Aaron Jones, pastor of New Hope Church of God in Waldorf, said that New Hope has partnered with End Hunger since its inception nearly three years ago, and New Hope has provided food and clothing to disadvantaged members of the community for over 11 years.
“We are just trying to fulfill the word of God and help people during a time like this,” Jones said. “This is where we need to be right now to help people and to reach out to people, someone has to be on the front lines to help.”
Freeman said more information can be found on the Facebook page End Hunger, as well as on their website www.endhungerincharles.org. Freeman also credited LifeStyles of Maryland Executive Director Sandy Washington for the efforts, saying that her organization spearheads everything being done to serve needy members of the community.

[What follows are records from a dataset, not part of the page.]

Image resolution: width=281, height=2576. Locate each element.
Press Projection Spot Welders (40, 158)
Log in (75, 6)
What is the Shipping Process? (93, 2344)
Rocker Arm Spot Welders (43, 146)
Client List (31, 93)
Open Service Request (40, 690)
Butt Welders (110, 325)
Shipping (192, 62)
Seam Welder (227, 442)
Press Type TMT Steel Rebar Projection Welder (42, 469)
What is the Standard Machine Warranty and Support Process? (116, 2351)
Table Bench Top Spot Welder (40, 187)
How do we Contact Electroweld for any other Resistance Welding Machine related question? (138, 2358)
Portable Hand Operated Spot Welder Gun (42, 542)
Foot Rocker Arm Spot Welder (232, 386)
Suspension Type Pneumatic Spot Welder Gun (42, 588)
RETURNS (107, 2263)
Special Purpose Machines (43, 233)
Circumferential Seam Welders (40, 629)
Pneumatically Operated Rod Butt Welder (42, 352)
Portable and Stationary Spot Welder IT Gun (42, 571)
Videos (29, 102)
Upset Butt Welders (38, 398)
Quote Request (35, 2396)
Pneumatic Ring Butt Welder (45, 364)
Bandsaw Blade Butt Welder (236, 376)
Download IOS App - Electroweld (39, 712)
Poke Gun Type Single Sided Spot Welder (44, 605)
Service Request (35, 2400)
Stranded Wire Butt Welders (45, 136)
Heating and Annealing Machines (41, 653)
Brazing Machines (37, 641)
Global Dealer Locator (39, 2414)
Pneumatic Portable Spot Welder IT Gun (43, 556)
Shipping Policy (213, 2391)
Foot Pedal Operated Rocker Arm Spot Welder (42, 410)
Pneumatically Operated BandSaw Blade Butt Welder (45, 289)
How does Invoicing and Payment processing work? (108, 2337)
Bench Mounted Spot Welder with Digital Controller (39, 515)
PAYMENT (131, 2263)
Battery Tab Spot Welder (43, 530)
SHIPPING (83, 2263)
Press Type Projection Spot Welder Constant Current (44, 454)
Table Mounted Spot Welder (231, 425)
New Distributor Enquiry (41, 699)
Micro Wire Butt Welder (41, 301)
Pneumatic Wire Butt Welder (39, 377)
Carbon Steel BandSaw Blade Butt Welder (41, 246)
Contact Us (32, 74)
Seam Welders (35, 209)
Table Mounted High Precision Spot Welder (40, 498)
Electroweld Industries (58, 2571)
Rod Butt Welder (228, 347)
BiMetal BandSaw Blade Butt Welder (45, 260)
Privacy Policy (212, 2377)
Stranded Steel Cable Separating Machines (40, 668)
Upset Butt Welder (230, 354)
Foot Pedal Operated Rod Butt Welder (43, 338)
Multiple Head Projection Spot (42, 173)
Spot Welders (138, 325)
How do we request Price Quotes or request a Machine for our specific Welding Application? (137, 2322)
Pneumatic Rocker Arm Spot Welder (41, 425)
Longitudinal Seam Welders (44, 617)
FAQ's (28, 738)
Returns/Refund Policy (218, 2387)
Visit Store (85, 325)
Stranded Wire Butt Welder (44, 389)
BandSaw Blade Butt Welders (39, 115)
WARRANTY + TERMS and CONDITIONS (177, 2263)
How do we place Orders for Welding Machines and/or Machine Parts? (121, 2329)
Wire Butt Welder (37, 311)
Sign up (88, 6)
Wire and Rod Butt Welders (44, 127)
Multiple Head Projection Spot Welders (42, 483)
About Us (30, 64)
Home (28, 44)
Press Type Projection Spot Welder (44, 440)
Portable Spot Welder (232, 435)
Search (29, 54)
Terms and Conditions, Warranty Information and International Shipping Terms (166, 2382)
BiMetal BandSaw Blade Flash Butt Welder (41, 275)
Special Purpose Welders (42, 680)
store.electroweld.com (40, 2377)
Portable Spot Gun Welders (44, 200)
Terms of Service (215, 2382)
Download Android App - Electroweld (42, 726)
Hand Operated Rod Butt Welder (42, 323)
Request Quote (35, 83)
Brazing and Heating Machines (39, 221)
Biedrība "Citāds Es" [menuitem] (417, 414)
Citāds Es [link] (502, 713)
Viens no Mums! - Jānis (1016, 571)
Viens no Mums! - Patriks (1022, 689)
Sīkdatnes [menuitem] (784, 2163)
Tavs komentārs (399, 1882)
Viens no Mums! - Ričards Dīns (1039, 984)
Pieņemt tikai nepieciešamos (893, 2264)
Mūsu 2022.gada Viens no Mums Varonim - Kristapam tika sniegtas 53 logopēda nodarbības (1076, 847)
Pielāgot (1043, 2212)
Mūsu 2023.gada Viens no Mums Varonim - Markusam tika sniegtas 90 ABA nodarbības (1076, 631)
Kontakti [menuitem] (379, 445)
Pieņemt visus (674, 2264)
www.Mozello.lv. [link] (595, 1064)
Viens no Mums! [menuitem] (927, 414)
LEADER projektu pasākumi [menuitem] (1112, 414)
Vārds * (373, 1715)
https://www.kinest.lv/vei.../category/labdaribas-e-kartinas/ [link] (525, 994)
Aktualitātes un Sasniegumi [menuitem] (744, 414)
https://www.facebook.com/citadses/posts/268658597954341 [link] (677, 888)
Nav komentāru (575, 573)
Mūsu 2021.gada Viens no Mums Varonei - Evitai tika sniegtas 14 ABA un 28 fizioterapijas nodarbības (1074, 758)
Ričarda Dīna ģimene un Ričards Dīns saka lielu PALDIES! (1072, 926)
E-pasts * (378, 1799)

“[Washington] is sitting behind the scenes right now, but she is making a lot of things happen,” Freeman said. “She is a trailblazer so we take our orders from her, she is the engine that drives this organization.”
“As New Hope Church of God, we are just happy to partner with End Hunger because they are doing a great job in providing this service to the community,” Jones said. “As long as it’s needed, we want to be in partnership and connection to end hunger the best way we know how.”
End Hunger’s website states that over 12,000 Charles County residents live in poverty, while over 17,500 residents live with food insecurity, over 15% of which are children. Along with providing food to the needy, the organization also promotes and supports educational opportunities that lend to healthy and nutritious food choices.
End Hunger also partners with the Charles County Sheriff’s Office, the Charles County Department of Social Services, Chef Kendall/Middleton Hall, the Maryland State Beverage Association and other members of the faith community.